#### Pedido escrito 1
No texto sobre a peça Íon, copie tal e qual o trecho que começa em "Íon, levado à" e acaba em "Cintra, o encenador.".
#### Pedido escrito 2
Traduza para inglês esta frase do texto sobre a peça Íon: "Íon, levado à cena pela companhia Teatro da Cornucópia no palco do S. Luiz Teatro Municipal, integra-se nas comemorações dos 40 anos do 25 de Abril."
#### Pedido escrito 3
Responda com base no texto sobre a peça Íon:
(a) Quem é o encenador do espetáculo?
(b) Entre que datas decorre a reposição na casa do Teatro da Cornucópia?
(c) Quantas canções de Zeca entram no espetáculo?

#### Documento de origem

§ §

29.4.14

Íon, de Eurípides, 40 anos e 25 séculos depois.


REPOSIÇÃO: curta série de espectáculos na casa do Teatro da Cornucópia, de 15 de Maio a 1 de Junho.


Íon, levado à cena pela companhia Teatro da Cornucópia no palco do S. Luiz Teatro Municipal, integra-se nas comemorações dos 40 anos do 25 de Abril. Este espectáculo é uma comemoração genuína, mas radicalmente marcada pelo momento criativo de Luis Miguel Cintra, o encenador.

Cintra está mergulhado dramaticamente no seu tempo das sínteses. É ele que o diz: “a ânsia de dominar a vida que nos vai fugindo e que é desordenada por excelência” vem (não escamoteia) com a percepção do envelhecimento físico. Neste caso, mais uma vez, a síntese vem pela mão do enxerto: no clássico muito clássico texto de Eurípides, adaptado – com tesouradas largas em elementos típicos do teatro grego, como o coro, mas sem perder nada da força do enredo –, entram duas canções de Zeca (a abrir e a fechar, como parêntesis), Pasolini nas suas cartas a Gennariello, o poema “Crepúsculo dos Deuses” de Sophia, o hino do MFA, a bandeira portuguesa e um pequeno busto da república a um canto. E tudo isto numa filigrana cintriana que não é sempre fácil de entender. Vejamos.

Comecemos pelo enredo original.

§ §

#### Registos de indicação para capturas de ecrã e páginas
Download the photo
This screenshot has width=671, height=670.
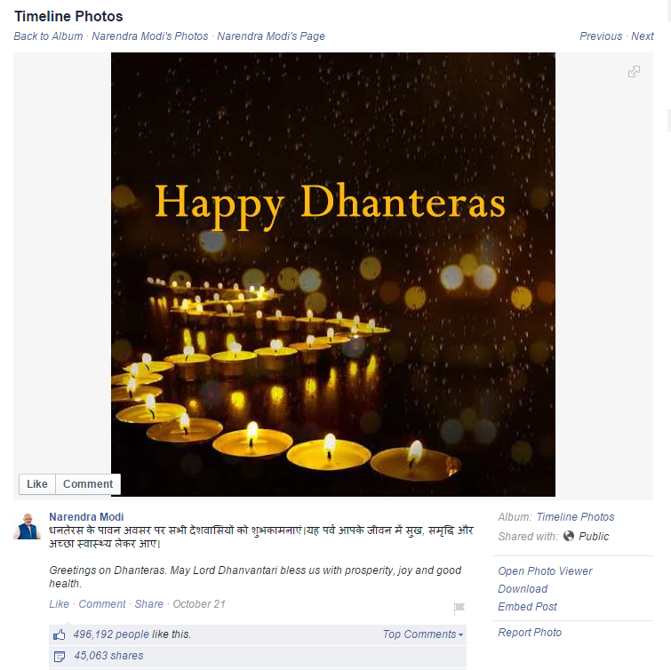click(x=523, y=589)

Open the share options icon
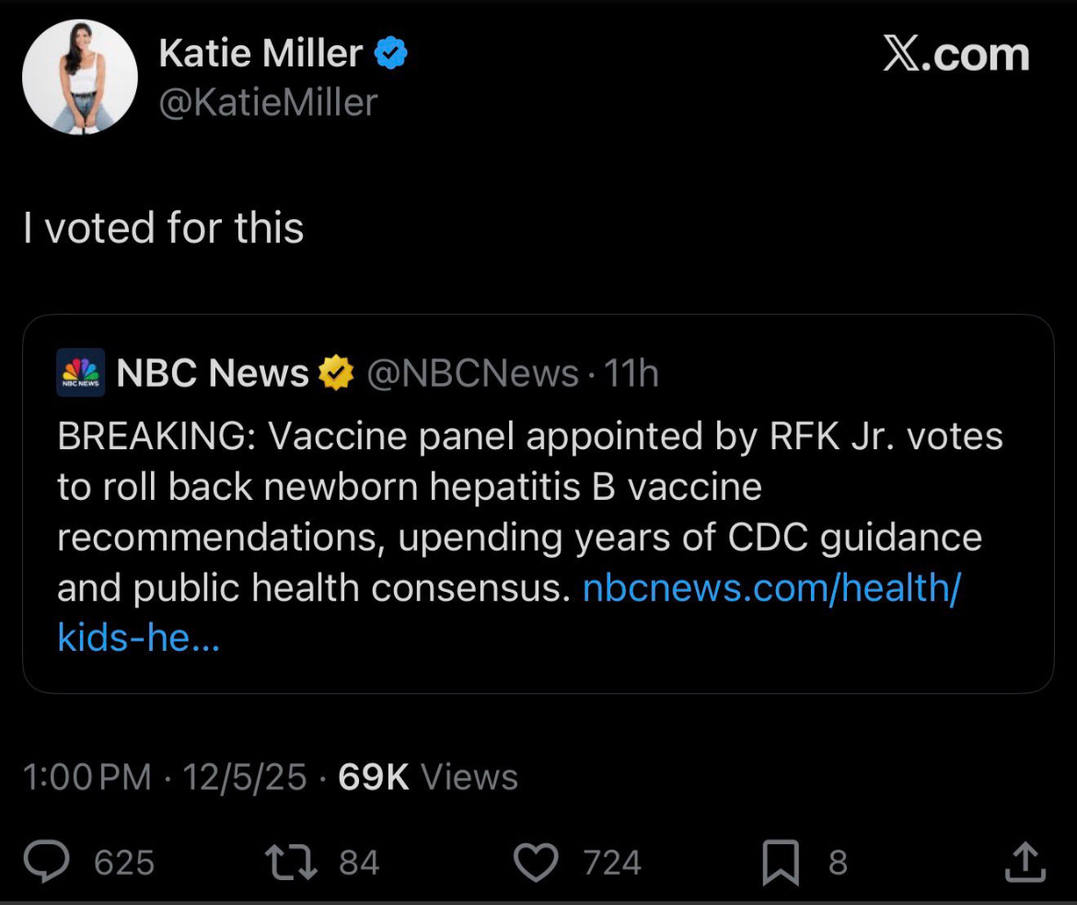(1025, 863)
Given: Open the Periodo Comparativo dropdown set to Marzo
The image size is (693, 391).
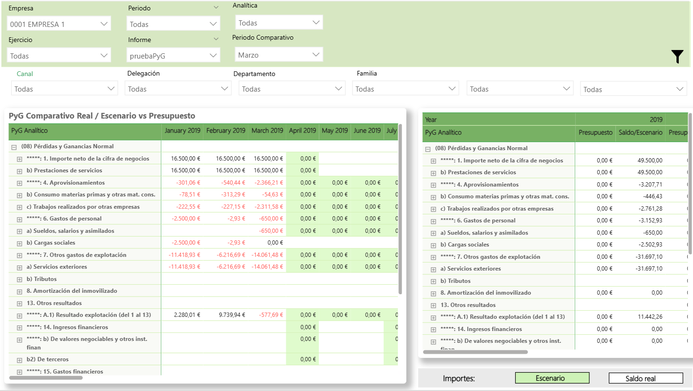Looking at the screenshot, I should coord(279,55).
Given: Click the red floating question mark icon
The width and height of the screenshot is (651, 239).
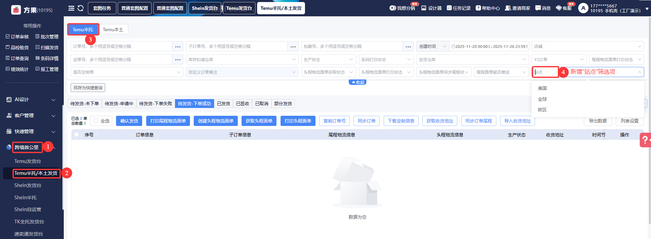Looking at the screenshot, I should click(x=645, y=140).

§ §

#### Resposta completa 1
Íon, levado à cena pela companhia Teatro da Cornucópia no palco do S. Luiz Teatro Municipal, integra-se nas comemorações dos 40 anos do 25 de Abril. Este espectáculo é uma comemoração genuína, mas radicalmente marcada pelo momento criativo de Luis Miguel Cintra, o encenador.

#### Resposta completa 2
Íon, staged by the Teatro da Cornucópia company at the S. Luiz Teatro Municipal, is part of the celebrations marking the 40th anniversary of the 25th of April.

#### Resposta completa 3
(a) Luis Miguel Cintra.
(b) De 15 de Maio a 1 de Junho.
(c) Duas.